Did you see the two BBC programmes this week presented by Dr Michael Mosely, called, 'Should I Eat Meat?' In the first, he explored the health effects of eating meat (which transpired to be not terribly favourable) and in the second he looked at the effects the increasing meat consumption of the World's population is having on the planet.
And all I can say is that I am jolly glad I am a vegetarian. Especially during the second programme when they showed an image that really shocked me. It was this...
...a canula, fitted to a cow so that scientists and farmers could have instant access to the cow's first stomach. And I mean 'immediate access.' Unscrew the canula cap, pop your hand inside the cow and straight into a dollop of semi-digested food. The research being done was to find out more about the process of methane production because cows produce a lot of methane and this in turn affects the Earth's atmosphere and there are serious concerns about what will happen because meat production is growing at what appears to be an unsustainable rate.
And I was sitting there thinking, 'Surely, then, the answer is to EAT LESS MEAT, you morons?! Not find out ways to manage the growing the problem. Stop the problem growing.'
It is all down to greed, of course. Like the deforestation happening in the Amazon because the world is demanding more and more beef production and farmers need more space to grow their cattle...
...and even chicken meat production, which I felt was slightly unfairly reported because Mosely went into a stock shed full of cute little chicks with plenty of room when what he SHOULD have done was gone in at the end of the seven week growing period when the chickens were much bigger and space at a premium, like this...
...and the smell of ammonia literally brings tears to your eyes.
I don't want to sound evangelical about all this but I am fed up with listening to people talk about animals in terms of a crop like wheat or apples or potatoes. There is no need for this intensive farming. Humans can live a healthy vegetarian lifestyle. Humans need to stop thinking that meat is the be all and end all of survival.
I am amazed that only 5% of the British public are vegetarian and that we are still regarded as oddities. (And heaven help you if, like me, you don't touch alcohol either!)
I am amazed that people say things like, 'it isn't a proper meal unless it's got meat in it.'
I am amazed that many pubs, cafes and restaurants think that one vegetarian 'option' is enough to offer on their extensive menus. 'One' is NOT an option, is it?

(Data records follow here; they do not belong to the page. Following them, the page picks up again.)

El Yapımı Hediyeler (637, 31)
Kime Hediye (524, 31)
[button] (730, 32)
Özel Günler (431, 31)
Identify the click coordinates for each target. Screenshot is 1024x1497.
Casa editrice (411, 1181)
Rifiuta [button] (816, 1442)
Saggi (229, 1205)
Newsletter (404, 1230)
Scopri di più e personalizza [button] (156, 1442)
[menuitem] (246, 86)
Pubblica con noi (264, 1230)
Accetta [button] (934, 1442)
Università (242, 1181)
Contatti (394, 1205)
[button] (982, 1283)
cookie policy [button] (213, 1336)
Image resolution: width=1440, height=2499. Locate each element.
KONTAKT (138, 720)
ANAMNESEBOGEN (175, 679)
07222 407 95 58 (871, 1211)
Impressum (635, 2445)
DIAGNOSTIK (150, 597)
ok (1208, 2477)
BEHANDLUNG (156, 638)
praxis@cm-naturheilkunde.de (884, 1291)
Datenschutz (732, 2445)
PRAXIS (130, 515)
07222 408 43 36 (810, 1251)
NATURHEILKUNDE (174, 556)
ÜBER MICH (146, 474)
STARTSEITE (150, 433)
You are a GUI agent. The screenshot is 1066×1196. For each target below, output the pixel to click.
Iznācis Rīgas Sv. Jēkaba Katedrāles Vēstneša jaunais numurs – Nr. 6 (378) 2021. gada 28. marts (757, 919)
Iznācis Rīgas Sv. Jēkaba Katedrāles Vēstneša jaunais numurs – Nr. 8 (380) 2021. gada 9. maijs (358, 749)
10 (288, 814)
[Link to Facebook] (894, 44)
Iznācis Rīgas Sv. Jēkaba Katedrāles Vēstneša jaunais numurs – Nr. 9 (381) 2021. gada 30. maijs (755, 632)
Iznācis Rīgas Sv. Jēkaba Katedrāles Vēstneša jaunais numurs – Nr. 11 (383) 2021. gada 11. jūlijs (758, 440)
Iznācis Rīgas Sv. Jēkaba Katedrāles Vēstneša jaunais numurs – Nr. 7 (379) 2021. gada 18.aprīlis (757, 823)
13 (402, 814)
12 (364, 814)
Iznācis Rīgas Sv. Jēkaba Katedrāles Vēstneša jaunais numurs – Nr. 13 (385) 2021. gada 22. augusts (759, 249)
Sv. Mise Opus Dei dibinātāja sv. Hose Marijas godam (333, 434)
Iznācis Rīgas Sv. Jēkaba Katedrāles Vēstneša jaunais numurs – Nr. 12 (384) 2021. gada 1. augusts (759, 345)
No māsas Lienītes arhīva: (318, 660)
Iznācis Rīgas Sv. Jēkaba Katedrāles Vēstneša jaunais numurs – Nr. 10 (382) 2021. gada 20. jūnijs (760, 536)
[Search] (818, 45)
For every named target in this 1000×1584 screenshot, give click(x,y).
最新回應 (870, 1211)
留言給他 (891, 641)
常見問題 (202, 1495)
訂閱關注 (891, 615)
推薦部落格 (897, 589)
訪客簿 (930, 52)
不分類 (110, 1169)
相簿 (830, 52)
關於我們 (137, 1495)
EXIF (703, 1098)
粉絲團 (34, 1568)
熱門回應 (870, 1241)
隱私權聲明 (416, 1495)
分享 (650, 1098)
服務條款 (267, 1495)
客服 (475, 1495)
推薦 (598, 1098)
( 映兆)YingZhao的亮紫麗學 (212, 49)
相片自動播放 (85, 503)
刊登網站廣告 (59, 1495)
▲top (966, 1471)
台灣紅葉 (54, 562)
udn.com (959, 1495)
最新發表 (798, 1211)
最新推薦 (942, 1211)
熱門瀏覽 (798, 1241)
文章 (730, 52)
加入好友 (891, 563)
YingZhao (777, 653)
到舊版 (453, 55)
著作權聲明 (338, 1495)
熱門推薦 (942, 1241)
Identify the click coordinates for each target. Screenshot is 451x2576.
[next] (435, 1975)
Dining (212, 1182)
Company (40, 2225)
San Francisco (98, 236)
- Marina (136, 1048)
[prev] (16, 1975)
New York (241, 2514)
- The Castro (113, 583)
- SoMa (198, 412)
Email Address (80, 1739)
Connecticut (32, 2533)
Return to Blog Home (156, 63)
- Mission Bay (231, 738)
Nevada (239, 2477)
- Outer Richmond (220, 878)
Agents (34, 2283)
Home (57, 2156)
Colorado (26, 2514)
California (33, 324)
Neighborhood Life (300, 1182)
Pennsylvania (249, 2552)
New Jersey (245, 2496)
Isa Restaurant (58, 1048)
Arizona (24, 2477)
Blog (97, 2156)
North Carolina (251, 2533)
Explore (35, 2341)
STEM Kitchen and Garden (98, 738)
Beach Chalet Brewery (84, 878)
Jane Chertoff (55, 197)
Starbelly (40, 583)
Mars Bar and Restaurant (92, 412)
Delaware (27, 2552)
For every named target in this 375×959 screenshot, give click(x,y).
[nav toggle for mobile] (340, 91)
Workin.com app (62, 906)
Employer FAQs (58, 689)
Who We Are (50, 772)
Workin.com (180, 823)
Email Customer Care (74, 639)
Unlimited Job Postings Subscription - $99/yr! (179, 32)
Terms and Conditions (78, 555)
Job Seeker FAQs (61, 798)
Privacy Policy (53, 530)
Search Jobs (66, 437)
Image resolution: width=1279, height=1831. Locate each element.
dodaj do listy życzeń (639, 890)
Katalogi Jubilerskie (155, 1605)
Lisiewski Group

I am amazed that people think vegetarian food is 'boring' and complicated to prepare.
I was talking to someone last weekend who said he didn't object to vegetarianism as long as it wasn't forced on him. Like, for example, if going to dinner at the home of a vegetarian he expected to be served a meat dish. And he seemed to think if I went to dinner at a meat-eater's home I would eat whatever was provided - sausages, bacon, chicken casserole - because I wouldn't want to 'upset' the host by refusing their food, would I?
I said, 'I am never going to compromise my vegetarian lifestyle by eating meat to keep someone happy. You don't chop and change your mind about eating meat. You either do or you don't.'
He looked surprised. 'What would you do then?'
I said, 'I don't expect people to cater for my needs, and if I was presented with, say, sausage, peas and mash, I would say 'thank you, but I won't eat the sausages because I am vegetarian.' And I would eat the mash and peas.'
And thus ended the conversation with a bit of a stunned silence.
I am often asked why I am vegetarian - usually by youngsters who wonder how I am still able to function without the sustainance of a bacon sandwich. I say, 'I don't see why another living creature should have to die in order to keep me alive when there is plenty of other food on the planet.'
And that's all I have to say on the matter.
And if that makes me a bit of a fruit loop then fruit loop I am.